Für den Präsidenten des Deutschen Olympischen Sportbundes (DOSB), Alfons Hörmann, war wichtig, dass sich der Trainer „… unmittelbar nach dem Wettkampf entschuldigt hat.“ Auch für Rudolf Scharping, den Präsidenten des Bundes Deutscher Radfahrer, war die Aussage nicht akzeptabel, nach Olympia sei darüber zu reden. Florian Naß, der für die ARD das Zeitfahren kommentierte, bezog unmittelbar nach der Szene Stellung: „Sowas hat im Sport überhaupt nichts verloren. Das ist absolut unterirdisch. Pardon, da fällt mir nichts ein.“

„Hol die Kameltreiber, hol die Kameltreiber, komm“. Dabei bezog sich der Trainer offenbar auf die vor dem Deutschen gestarteten Fahrer aus Algerien und Eritrea.

Die ernsthafte und auch -gemeinte Entschuldigung kam schnell, das schützte zunächst vor dem „Rausschmiss“. Der am gleichen Tag in faz-net um 20:55 Uhr – mit Bezug auf Punkt sechs der ‚Grundlegenden Prinzipien des Olympismus‘, demzufolge jedwede Diskriminierung mit der Olympischen Bewegung unvereinbar ist – (von München aus) auch vehement gefordert wurde. Am Donnerstag hat nun die Union Cyclist Internationale (UCI, der Dachverband nationaler Radsport-Verbände mit Sitz in Aigle in der Schweiz) den Rad-Sportdirektor vorläufig suspendiert.
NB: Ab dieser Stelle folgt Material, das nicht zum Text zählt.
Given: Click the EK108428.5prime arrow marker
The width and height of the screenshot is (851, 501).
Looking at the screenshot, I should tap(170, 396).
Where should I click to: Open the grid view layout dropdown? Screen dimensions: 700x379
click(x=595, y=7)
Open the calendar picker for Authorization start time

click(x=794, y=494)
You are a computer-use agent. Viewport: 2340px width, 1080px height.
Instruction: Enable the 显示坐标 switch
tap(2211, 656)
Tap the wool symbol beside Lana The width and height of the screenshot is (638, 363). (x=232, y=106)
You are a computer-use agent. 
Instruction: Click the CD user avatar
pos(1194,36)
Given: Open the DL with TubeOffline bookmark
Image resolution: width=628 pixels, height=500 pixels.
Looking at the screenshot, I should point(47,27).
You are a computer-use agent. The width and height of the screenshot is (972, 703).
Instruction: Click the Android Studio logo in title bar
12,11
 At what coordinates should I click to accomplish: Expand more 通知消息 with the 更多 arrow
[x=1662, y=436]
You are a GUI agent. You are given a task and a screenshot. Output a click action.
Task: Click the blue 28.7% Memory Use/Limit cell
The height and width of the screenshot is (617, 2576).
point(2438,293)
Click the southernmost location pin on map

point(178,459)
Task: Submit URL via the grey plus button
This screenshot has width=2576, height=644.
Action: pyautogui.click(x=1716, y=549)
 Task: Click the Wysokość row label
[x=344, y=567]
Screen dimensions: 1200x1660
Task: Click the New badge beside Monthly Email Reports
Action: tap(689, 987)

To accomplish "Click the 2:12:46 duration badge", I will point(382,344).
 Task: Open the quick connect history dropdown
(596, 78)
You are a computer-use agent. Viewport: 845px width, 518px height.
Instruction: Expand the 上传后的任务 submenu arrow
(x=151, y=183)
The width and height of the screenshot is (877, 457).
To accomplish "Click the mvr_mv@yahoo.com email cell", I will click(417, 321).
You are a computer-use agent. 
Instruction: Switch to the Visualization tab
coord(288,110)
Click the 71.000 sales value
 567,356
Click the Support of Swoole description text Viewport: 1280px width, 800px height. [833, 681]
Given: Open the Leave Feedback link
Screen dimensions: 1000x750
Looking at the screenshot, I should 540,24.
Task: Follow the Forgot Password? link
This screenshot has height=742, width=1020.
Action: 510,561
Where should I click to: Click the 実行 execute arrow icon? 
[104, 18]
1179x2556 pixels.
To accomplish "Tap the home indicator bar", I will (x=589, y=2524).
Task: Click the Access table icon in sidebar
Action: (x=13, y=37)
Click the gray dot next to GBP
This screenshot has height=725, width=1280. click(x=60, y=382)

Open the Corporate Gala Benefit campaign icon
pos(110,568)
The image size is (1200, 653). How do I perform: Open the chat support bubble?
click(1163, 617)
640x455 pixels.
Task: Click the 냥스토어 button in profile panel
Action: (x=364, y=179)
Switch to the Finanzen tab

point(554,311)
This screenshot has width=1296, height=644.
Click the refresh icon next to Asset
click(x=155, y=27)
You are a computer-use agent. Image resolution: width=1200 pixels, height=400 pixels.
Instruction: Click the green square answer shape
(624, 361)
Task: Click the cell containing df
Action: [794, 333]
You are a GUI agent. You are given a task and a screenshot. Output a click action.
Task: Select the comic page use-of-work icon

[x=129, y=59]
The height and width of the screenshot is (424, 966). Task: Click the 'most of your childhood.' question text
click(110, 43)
Seine Aussagen seien diskriminierend und verstießen gegen die Grundregeln des Anstands. Und der DOSB schickte ihn – im Nachfassen sozusagen – zurück in die Heimat.

Das Rennergebnis

Nebenbei bemerkt: Der Angefeuerte wurde Neunzehnter, die beiden afrikanischen Sportler kamen als 33. und 36. ins Ziel. Vielleicht wäre mehr drin gewesen, wenn der Trainer „Hol die Medaille, hol die Medaille, komm“ gerufen hätte.

Fußballergebnis vom gleichen Tag

Im olympischen Fußballturnier schickte uns – wenn man will: ausgleichende Gerechtigkeit oder auch doppeltes Ungemach – die Mannschaft der Elfenbeinküste/Ivory Coast/Côte d’Ivoire durch ein 1:1 nach der Vorrunde nach Hause. Das heißt, eigentlich war es ein Eigentor. Nach dem verlorenen Auftaktspiel gegen Brasilien und dem Sieg gegen Saudi-Arabien reichte das Unentschieden unserer Mannschaft um Trainer Stefan Kuntz nicht fürs Weiterkommen. Der TV-Kommentator sarkastisch: nun könne das Flugzeug für die Rückkehr der Mannschaft betankt werden.

Und hier geht es brandgefährlich weiter.

#PreppoKompakt

Es geht, was die vielen Tiere anbelangt, fast zu wie im Zoo. Vor allem aber auch typisch deutsch, wie die überstürzten und wohl auch überzogenen Reaktionen auf den Kameltreiber-Anfeuerungsruf zeigen. Hat man da nicht aus der Fliege einen Elefanten gemacht? “Denn mancher hat sich schon beklagt, ach hätt’ ich das doch nicht gesagt!” Den Spruch kennen wir schon von Wilhelm Busch – und er gilt in unserem Fall wohl nicht nur allein für den Rufer. Die 123 Lesermeinungen zum oben verlinkten Artikel in faz-net lassen sich grob wie folgt zuordnen: 26 finden es richtig, den Trainer/Sportdirektor zu kritisieren/suspendieren. 27 beiben eher erklärend, abwägend, neutral und 70 finden die Reaktionen überzogen. Da ist beispielsweise von einer „deutschen Empörungsmaschine“ die Rede oder von einem „Volk übelgelaunter Pestalozzis“ (zur Klarstellung: meint nicht unsere Schweizer Nachbarn).